:: Task instructions ::
Gather every line in the records that contains the string "menu", and copy each of those lines.

(Records from a data collection)
┌──
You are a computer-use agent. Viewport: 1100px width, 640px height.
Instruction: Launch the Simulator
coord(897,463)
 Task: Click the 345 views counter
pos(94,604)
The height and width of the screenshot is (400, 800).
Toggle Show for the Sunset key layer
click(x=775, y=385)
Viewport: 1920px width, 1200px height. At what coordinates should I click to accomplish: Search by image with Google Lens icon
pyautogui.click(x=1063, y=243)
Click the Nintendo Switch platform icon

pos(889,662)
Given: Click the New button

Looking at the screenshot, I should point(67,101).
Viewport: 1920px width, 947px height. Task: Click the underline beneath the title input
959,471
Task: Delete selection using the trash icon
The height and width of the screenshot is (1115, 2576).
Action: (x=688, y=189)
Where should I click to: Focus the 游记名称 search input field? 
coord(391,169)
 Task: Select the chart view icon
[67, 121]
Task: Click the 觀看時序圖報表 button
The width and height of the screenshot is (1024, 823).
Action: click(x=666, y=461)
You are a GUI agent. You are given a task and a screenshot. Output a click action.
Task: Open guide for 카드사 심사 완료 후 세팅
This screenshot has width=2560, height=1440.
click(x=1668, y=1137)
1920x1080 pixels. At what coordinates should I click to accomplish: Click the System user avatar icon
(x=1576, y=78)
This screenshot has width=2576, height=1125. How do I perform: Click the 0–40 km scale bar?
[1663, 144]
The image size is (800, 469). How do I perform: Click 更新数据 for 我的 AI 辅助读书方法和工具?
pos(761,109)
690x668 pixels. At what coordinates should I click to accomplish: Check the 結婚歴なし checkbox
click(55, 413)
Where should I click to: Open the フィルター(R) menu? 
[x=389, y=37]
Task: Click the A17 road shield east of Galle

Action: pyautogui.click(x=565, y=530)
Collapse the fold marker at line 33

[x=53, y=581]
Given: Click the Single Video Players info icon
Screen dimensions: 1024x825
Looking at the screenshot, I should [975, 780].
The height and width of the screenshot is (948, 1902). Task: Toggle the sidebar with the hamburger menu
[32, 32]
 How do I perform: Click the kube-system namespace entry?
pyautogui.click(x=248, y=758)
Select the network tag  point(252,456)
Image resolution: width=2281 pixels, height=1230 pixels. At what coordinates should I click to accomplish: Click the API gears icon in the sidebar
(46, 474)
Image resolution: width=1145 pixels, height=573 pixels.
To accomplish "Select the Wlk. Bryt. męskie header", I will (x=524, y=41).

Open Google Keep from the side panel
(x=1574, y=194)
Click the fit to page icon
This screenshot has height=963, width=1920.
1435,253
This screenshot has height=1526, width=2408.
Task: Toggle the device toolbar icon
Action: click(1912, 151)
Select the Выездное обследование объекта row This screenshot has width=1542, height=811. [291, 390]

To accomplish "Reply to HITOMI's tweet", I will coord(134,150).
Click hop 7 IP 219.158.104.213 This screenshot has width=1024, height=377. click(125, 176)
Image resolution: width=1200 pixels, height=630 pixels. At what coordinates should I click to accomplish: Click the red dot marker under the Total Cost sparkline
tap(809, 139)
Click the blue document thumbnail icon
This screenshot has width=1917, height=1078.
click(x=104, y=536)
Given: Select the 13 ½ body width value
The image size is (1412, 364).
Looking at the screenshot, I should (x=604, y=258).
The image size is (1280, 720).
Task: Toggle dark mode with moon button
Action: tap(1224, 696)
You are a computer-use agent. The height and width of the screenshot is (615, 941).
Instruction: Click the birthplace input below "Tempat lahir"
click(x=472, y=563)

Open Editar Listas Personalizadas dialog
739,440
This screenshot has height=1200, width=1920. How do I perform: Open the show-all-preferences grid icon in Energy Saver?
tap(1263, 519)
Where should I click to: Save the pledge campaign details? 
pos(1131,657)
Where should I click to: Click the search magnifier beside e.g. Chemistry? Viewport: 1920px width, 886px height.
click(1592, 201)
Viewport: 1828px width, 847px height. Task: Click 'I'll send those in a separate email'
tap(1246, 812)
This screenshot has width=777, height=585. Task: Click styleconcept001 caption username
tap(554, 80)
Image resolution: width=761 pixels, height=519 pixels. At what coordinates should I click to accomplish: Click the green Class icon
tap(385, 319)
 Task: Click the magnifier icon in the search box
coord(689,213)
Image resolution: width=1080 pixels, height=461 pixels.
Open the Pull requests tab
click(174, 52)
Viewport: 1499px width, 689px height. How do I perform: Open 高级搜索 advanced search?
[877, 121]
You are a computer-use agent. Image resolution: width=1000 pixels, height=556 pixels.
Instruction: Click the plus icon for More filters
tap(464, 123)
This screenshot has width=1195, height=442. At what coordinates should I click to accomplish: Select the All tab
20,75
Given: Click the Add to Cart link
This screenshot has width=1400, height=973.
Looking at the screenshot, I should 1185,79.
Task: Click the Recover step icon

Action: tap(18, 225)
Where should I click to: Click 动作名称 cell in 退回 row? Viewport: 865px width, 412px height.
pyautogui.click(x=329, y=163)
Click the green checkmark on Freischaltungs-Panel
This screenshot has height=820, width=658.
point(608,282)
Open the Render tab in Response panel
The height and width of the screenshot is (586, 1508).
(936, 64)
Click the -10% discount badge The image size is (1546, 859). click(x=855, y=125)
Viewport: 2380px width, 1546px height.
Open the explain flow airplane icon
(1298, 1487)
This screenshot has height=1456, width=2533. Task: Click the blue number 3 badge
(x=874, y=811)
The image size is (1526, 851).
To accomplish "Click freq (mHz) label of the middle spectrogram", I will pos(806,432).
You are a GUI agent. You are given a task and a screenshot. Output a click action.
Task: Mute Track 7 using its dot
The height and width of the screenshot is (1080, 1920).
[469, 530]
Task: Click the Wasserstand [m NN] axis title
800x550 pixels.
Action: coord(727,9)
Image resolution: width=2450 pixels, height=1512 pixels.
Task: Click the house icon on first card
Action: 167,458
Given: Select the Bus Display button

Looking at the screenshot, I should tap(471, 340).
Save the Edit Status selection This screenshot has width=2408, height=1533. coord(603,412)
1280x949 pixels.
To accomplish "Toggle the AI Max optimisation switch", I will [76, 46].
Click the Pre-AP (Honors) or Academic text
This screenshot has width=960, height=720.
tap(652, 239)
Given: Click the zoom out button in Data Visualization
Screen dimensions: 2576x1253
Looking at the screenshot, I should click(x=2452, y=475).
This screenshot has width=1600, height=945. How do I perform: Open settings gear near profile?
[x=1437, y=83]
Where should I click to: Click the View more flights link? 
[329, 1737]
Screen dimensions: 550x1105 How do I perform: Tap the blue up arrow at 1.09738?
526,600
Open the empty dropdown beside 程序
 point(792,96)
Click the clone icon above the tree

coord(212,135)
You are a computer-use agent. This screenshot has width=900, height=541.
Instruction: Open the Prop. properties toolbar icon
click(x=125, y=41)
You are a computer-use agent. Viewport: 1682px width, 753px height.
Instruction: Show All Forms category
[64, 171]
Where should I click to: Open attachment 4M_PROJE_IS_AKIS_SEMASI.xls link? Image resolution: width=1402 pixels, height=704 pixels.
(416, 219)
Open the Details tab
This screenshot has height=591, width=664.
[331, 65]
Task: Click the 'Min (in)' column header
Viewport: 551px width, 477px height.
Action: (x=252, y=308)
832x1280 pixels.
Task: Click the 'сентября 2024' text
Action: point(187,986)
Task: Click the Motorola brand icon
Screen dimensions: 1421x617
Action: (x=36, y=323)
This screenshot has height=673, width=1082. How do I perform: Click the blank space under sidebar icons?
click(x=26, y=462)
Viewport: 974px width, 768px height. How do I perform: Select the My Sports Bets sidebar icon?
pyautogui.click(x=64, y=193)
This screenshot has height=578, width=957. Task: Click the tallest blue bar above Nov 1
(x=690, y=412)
└──
:: Written response ::
Where should I click to: Open the フィルター(R) menu? 
The height and width of the screenshot is (948, 1902). Task: Toggle the sidebar with the hamburger menu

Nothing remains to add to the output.